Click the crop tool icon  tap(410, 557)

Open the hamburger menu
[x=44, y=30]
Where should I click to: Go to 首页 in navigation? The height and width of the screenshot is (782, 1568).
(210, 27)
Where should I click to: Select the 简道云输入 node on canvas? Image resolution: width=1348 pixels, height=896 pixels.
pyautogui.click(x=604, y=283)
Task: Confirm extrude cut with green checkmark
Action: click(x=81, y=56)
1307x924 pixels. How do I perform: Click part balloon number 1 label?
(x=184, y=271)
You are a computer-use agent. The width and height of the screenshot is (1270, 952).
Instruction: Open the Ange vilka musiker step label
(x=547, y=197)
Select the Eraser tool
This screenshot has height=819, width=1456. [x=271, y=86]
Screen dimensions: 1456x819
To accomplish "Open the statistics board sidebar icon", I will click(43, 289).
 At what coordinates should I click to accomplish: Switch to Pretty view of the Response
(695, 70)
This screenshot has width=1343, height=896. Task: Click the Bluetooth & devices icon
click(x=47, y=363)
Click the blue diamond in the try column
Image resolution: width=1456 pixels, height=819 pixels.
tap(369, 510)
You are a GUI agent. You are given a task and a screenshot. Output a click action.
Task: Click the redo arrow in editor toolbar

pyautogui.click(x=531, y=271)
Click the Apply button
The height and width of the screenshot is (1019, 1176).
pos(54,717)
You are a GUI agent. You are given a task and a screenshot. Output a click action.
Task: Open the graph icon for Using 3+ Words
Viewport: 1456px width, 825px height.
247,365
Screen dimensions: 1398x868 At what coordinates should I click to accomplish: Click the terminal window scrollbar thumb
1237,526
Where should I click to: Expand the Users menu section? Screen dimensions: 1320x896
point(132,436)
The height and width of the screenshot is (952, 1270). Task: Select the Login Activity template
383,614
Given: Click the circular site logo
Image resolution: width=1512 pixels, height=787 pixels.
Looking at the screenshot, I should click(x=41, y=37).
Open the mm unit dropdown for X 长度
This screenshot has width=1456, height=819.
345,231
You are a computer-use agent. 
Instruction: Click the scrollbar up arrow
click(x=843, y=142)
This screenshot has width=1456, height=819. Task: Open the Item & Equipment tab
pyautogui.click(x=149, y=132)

++++++

### [EXERCISE PROMPT]
Repeat the whole listing word for word.

### [ANSWER FOR THIS EXERCISE]
Click the crop tool icon  tap(410, 557)

Open the hamburger menu
[x=44, y=30]
Where should I click to: Go to 首页 in navigation? The height and width of the screenshot is (782, 1568).
(210, 27)
Where should I click to: Select the 简道云输入 node on canvas? Image resolution: width=1348 pixels, height=896 pixels.
pyautogui.click(x=604, y=283)
Task: Confirm extrude cut with green checkmark
Action: click(x=81, y=56)
1307x924 pixels. How do I perform: Click part balloon number 1 label?
(x=184, y=271)
You are a computer-use agent. The width and height of the screenshot is (1270, 952).
Instruction: Open the Ange vilka musiker step label
(x=547, y=197)
Select the Eraser tool
This screenshot has height=819, width=1456. [x=271, y=86]
Screen dimensions: 1456x819
To accomplish "Open the statistics board sidebar icon", I will click(43, 289).
 At what coordinates should I click to accomplish: Switch to Pretty view of the Response
(695, 70)
This screenshot has width=1343, height=896. Task: Click the Bluetooth & devices icon
click(x=47, y=363)
Click the blue diamond in the try column
Image resolution: width=1456 pixels, height=819 pixels.
tap(369, 510)
You are a GUI agent. You are given a task and a screenshot. Output a click action.
Task: Click the redo arrow in editor toolbar

pyautogui.click(x=531, y=271)
Click the Apply button
The height and width of the screenshot is (1019, 1176).
pos(54,717)
You are a GUI agent. You are given a task and a screenshot. Output a click action.
Task: Open the graph icon for Using 3+ Words
Viewport: 1456px width, 825px height.
247,365
Screen dimensions: 1398x868 At what coordinates should I click to accomplish: Click the terminal window scrollbar thumb
1237,526
Where should I click to: Expand the Users menu section? Screen dimensions: 1320x896
point(132,436)
The height and width of the screenshot is (952, 1270). Task: Select the Login Activity template
383,614
Given: Click the circular site logo
Image resolution: width=1512 pixels, height=787 pixels.
Looking at the screenshot, I should click(x=41, y=37).
Open the mm unit dropdown for X 长度
This screenshot has width=1456, height=819.
345,231
You are a computer-use agent. 
Instruction: Click the scrollbar up arrow
click(x=843, y=142)
This screenshot has width=1456, height=819. Task: Open the Item & Equipment tab
pyautogui.click(x=149, y=132)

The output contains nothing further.